Mastering Shutter Speed in Low Light Situations

With today’s enormous variety of fully-automated digital cameras it can often be difficult to capture low-light indoor and action photos that are pleasing and successful. For example, pictures from a recent indoor family gathering might be full of red-eyed friends and relations and clusters of people brilliantly over lit by the flash. So, how does a photographer avoid this?

It requires the consideration of a few factors and settings on the camera to overcome some of the typical challenges of low-light photography. The first things to consider are the automatic features on a digital camera. Today’s cameras want to help people take pictures with as little photographic skill or knowledge as possible, but the settings at work in the automatic cameras are not always suitable to each situation. For instance, if someone sets their digital camera to one of its automatic functions, such as motion or sports imagery, the camera may work to adjust the aperture to get enough light into the camera’s sensor, but it will also slow down the shutter speed, rendering the image blurry.

Luckily, many cameras allow their users to go to a fully manual mode, meaning the photographer can set the shutter speed, f-stop and ISO. What do these settings mean? For any discussion of low-light photography the shutter speed is basically the way of allowing the camera to capture the action clearly, meaning that it will have to be as fast as possible to catch the image, but also slow enough to allow in adequate lighting. This is helped by adjusting the f-stop, which is the setting on the lens that allows enough light to reach the sensor.
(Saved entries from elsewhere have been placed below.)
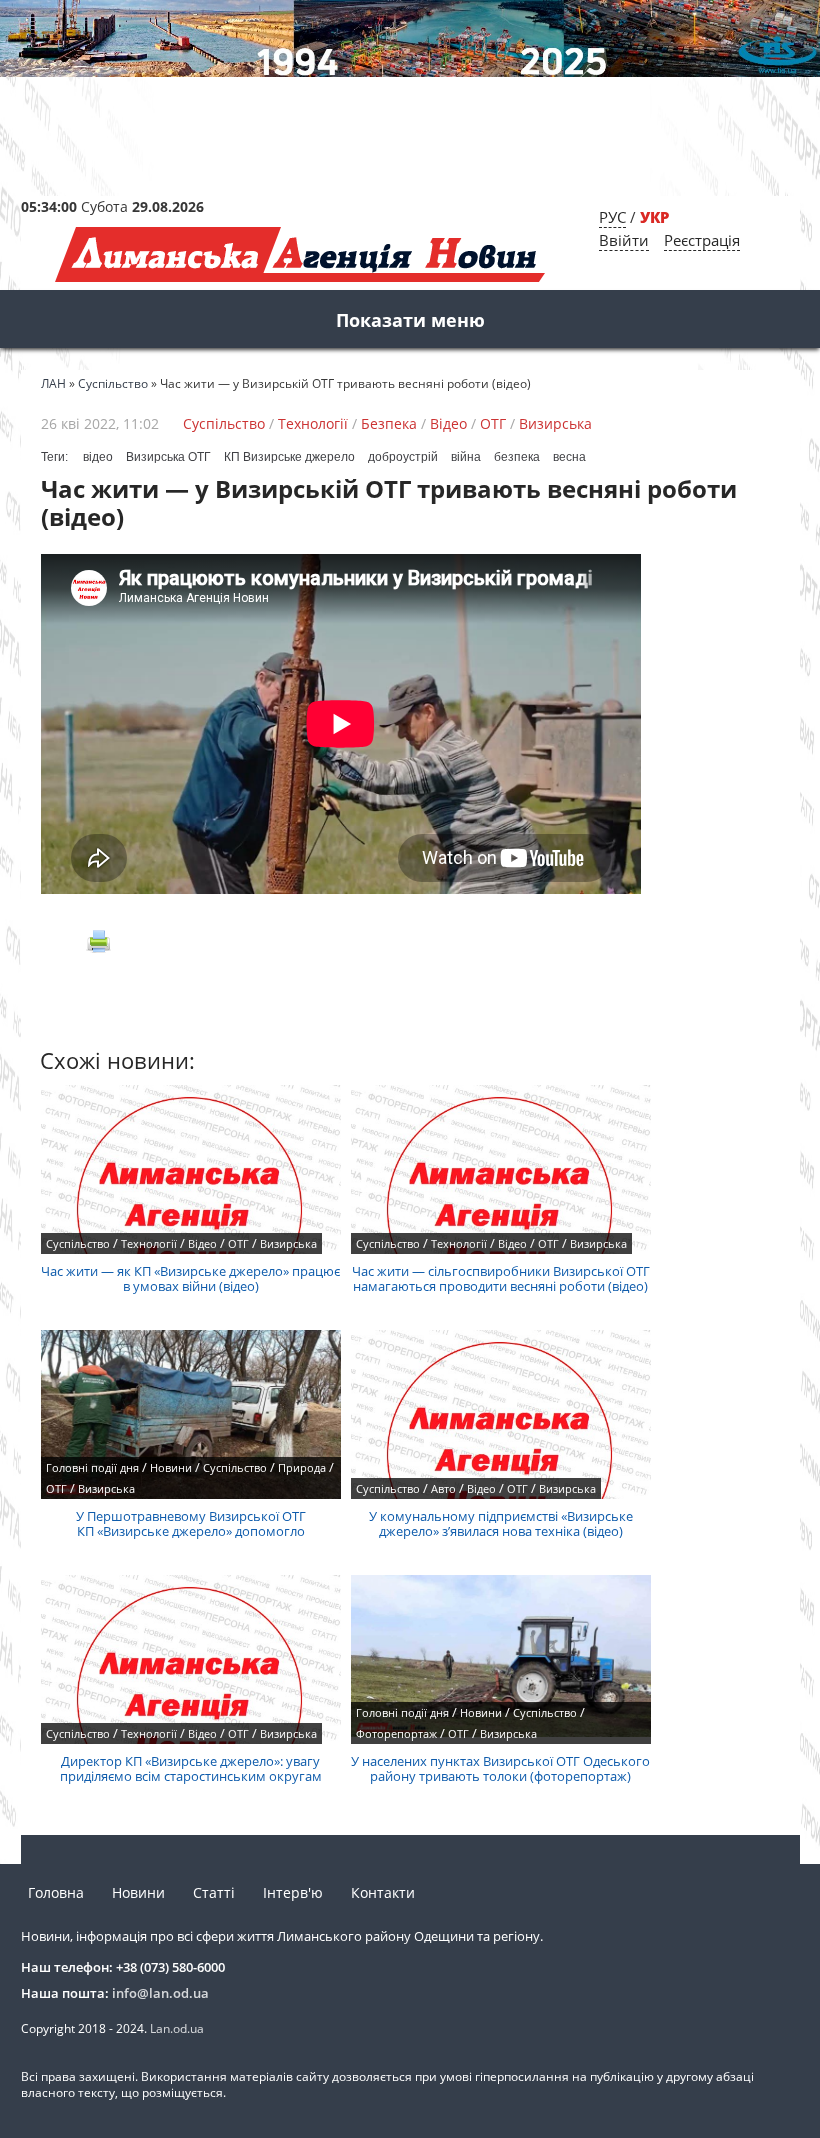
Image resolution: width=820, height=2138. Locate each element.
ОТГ (493, 423)
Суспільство (224, 423)
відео (98, 457)
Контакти (383, 1892)
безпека (517, 457)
Additionally the ISO, what used to be called “film speed” for traditional photography, can allow for faster shutter speeds, but introduces something called “noise” into an image.

Noise is basically defined as the ability to distinguish the dots or pixels that make up the photograph, which is an undesirable effect in photographs. Adjusting the ISO is usually not recommended, but no discussion of photography would be complete without the recommendation for experimentation with settings on a camera in order to determine the results. Unfortunately, most modern digital cameras also create “noise” in their images with slower shutter speeds as well.

So, how do you take a good low-light photograph? There are many things a photographer can do to capture images in low lighting and the first is to make adjustments to shutter speed to see if this helps. The next recommendation is to work with a tripod if possible to allow for reduced camera shake; try adjusting the aperture to allow as much light inside the camera, and finally experiment.